Hypothesized GSNO-mediated events leading to stimulation of neuroregeneration and functional recovery. GSNO levels are decreased, and functional recovery is compromised following stroke. S-nitrosylation by GSNO of PTEN causes its inhibition, resulting in activation of Akt. Activated Akt inhibits PHDs such as PHD3, thus blocking the binding of HIF-1α with pVHL and stabilizing HIF-1α, which is S-nitrosylated by GSNO, leading to its further stabilization, translocation to nucleus, and dimerization with HIF-1β. These mechanisms facilitate recruitment of P300/CBP and transcribe VEGF. VEGF, in turn, stimulates regeneration (angiogenesis), leading to neurogenesis and functional recovery following stroke.

Conclusion

HIF-1α stabilization-based intervention in ischemia using inhibitors of its hydroxylating enzyme prolyl hydroxylases (PHDs) has provided neuroprotection and stimulated neurorecovery in a number of preclinical studies [25], indicating that HIF-1α stabilization by GSNO/S-nitrosylation is a logical target for stroke treatment.

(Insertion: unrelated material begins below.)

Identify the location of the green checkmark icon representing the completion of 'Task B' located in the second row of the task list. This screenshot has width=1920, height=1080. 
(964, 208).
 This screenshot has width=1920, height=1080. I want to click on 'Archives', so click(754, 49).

GSNO is an endogenous neuroregeneration-inducing agent, and its exogenous administration protects against both acute and chronic phase injuries following experimental stroke. Furthermore, no toxicity or side effects were reported following its administration in humans [12,26,27] for other indications or in animals [28]. Therefore, investigating the potential of S-nitrosylation mechanism using GSNO as a therapeutic agent in stroke is a promising approach with clinical implications. We propose that an administration of low dose GSNO is an ideal strategy to stimulate neuroregeneration mechanisms for functional recovery in stroke patients.